Julio Blanco, a 34-year-old motorcycle driver in Caracas, said he now allows trusted clients to make payments by bank transfer because there is simply not enough cash available. “I prefer food as payment,” said Blanco, while waiting for customers at the poor west end of Caracas.
Alfredo Silva offers a haircut for 1 million bolivars, about 30 cents at the black market exchange rate.
He accepts transfers or food but sometimes takes clients to a nearby butcher shop and asks them to buy him something worth the same as the haircut, a Reuters report said.
The problem of hyperinflation is weighing on the livelihoods of millions of Venezuelans, who are looking for alternate ways to survive.
The International Monetary Fund (IMF) has warned that inflation in this South American country could touch 1 million percent. Venezuela has also decided to remove five zeroes from its currency as hyperinflation continues to scale new peaks.
To put this into context, a cup of coffee in Venezuela now costs at least 1 million bolivars or 30 American cents. 1 million bolivars is what you will have to pay if you want to treat yourself to the luxury of a haircut.
In simple economic terms, hyperinflation is when the prices of goods (and services) rise more than 50 percent a month. In Venezuela, prices for goods have risen 46,305 percent this year alone.
The abundance of oil has given way to an abundance of chaos.
Many attribute crash in oil prices of 2014 as the primary reason for Venezuela’s economic distress. The country, known for its subsidies for the poor and price controls, outspend itself as it thought higher oil prices were here to stay.
The ‘resource curse’ and paradox of plenty is haunting the country like no other. To put this in yet another context, in 2016 Venezuela needed oil to be at $121 per barrel in order to balance its budget. At that time, oil was trading at $46 per barrel.
The analysts at Nomura recently estimated that Venezuela may need oil prices to hit $200 a barrel in order to balance its budget.
How is Maduro’s Venezuela meeting this shortfall? By printing money and what does this lead to? Falling in the value of the bolivar, loss of income and jobs.

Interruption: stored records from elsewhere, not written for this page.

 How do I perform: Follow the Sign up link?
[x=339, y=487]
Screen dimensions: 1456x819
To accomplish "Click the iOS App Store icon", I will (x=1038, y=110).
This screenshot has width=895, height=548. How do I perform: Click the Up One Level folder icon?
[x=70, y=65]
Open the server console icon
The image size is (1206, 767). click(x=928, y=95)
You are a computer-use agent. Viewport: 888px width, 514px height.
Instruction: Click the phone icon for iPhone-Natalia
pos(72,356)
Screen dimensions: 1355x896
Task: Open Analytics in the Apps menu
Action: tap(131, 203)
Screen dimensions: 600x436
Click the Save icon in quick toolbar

Data suggests that between 2015 and 2017, three percent of Venezuela’s population has left the country.
“A packet of corn flour, the most basic ingredient for making arepas (corn cakes that are a key part of the Venezuelan diet), costs 80,000 bolivars in cash ($1.60), 110,000 by debit ($2.20), and 130,000 by bank transfer ($2.60),” CN Traveller quoted a Venezuelan. Nayrobis Rodriguez, on May 7, 2018, wrote that in March she was able to get 150,000 bolivars ($3.00) in cash and could pay for my son's transport to and from school for a week.
President Maduro is blaming his opponents and economic war waged by the US for its woes. Meanwhile, Mileidy Lovera, walking along the shore with a cooler of fish that her husband had caught, hopes to exchange it for food to feed her four children, or medicine to treat her son’s epilepsy.
“There is no cash here, only barter," she said.